FlightTime Radio
- FlightTime Radio - In the Air, On the Air, and Over the Internet!
- Genre: Aviation Radio Programming
- Running time: Saturday morning
- Country of origin: United States
- Language: English
- Home station: WBOB AM-600, FM-100.3 and FM-107.7
- Starring: C. Willwerth, Co-Host M. Shirley, Co-Host
- Produced by: The FlightTime Radio Show
- Original release: January 5, 2008
- Website: flighttimeradio.com
- Podcast: www.flighttimeradio.com/Podpage.htm

= FlightTime Radio =

The FlightTime Radio Show is a weekly aviation radio program based in Jacksonville, Florida. The program delivers tips and information on all aspects of aviation to both pilots and non-pilots. The show features a diverse range of guests, from WWII veterans to present-day students, pilots, and astronauts.

==History==
In June 2006, the city of Jacksonville, Florida, passed an ordinance prohibiting citizens from working on aircraft at home. The law specifically targeted owners and builders of aircraft. Milford Shirley, President of EAA Chapter 193, and chapter members joined forces with members of EAA Chapter 1379 to challenge the ordinance. The efforts to repeal the ordinance were successful. In October 2007, the City Council voted unanimously to remove the law.

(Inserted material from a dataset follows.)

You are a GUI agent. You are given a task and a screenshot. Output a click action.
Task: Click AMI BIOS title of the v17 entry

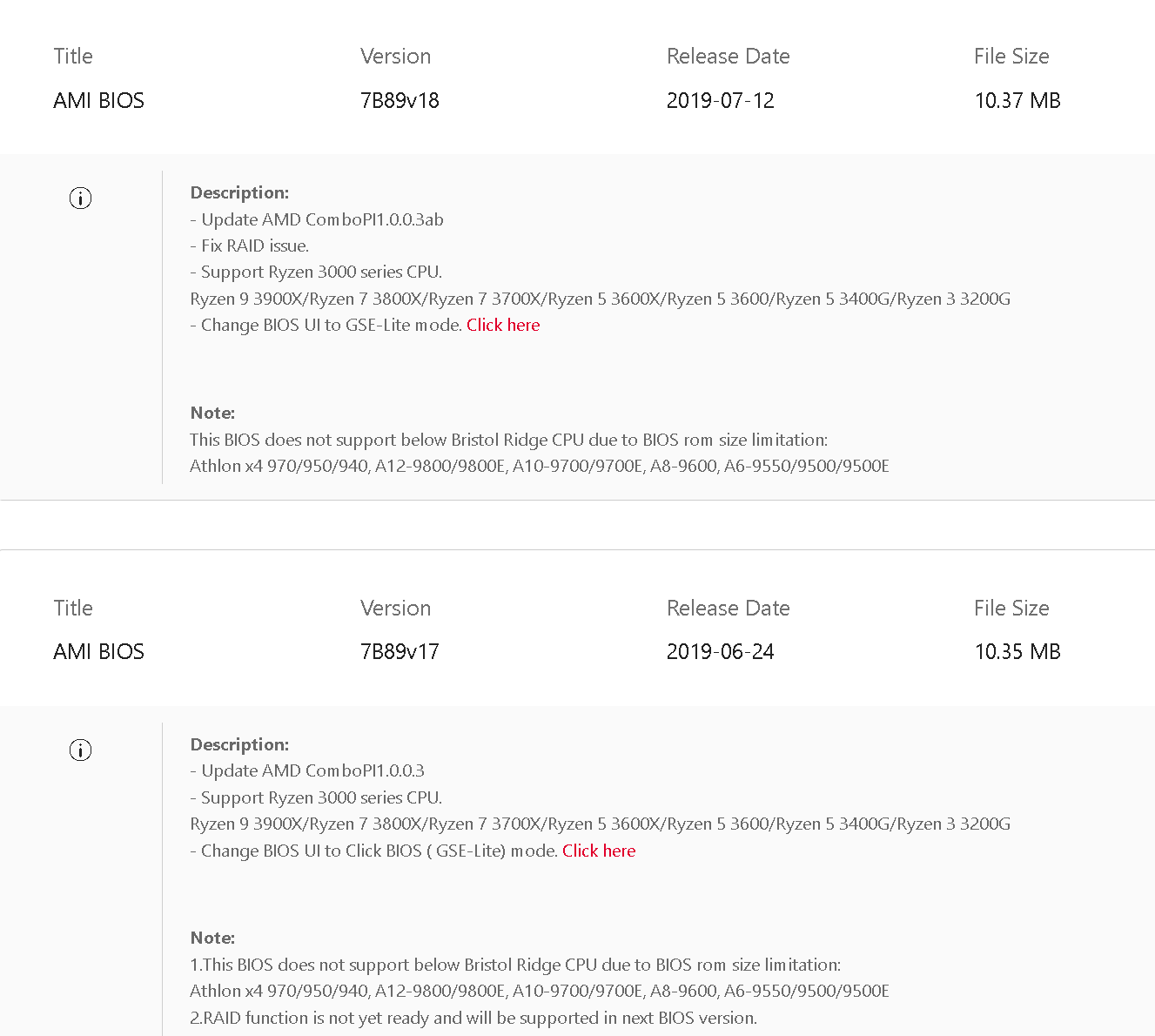[98, 652]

In a radio interview during the repeal process, it was suggested to Mr. Shirley that a talk radio program about the fun and joy of flying, covering all aspects of aviation, would serve the community well.

On January 5, 2008, FlightTime Radio produced its first live broadcast from the studios of WBOB AM-1320. During its time on the air, FlightTime Radio changed its broadcast frequency to WBOB AM-1530 and is now on WBOB AM-600, FM-100.3, and FM-107.7, covering Northeast Florida. The change has considerably increased the broadcast area of the program. Since the first show, the program has aired live every Saturday morning. The programming is now available through many PodCast outlets, The FlightTime Radio Show is also available four times each day, seven days per week, on the world's only 24-hour internet aviation radio station, Flight Line Radio . The show is known for doing "live" remote broadcasts in support of aviation events. In early 2010, the show was invited to be broadcast by the Smithsonian Steven F. Udvar-Hazy Center during the National Air and Space Museum's annual Father's Day "Become a Pilot" celebration and was invited back for a second year in 2011. The hosts from the Airplane Geeks podcast joined Milford and Charlie for that 2011 FlightTime Radio live broadcast, which was incorporated into Airplane Geeks Episode 152.

In 2010, FlightTime Radio introduced a new segment called Flying Down Under. Produced by Steve Visscher and Grant McHerron from the Plane Crazy Down Under podcast in Australia, the segment appears every two weeks and provides insight into the world of aviation in Australia.

The FlightTime Radio Show was thought at the time to be the only live over-the-air aviation broadcast in the world. Show sponsors include the Piper Aircraft Company, among others.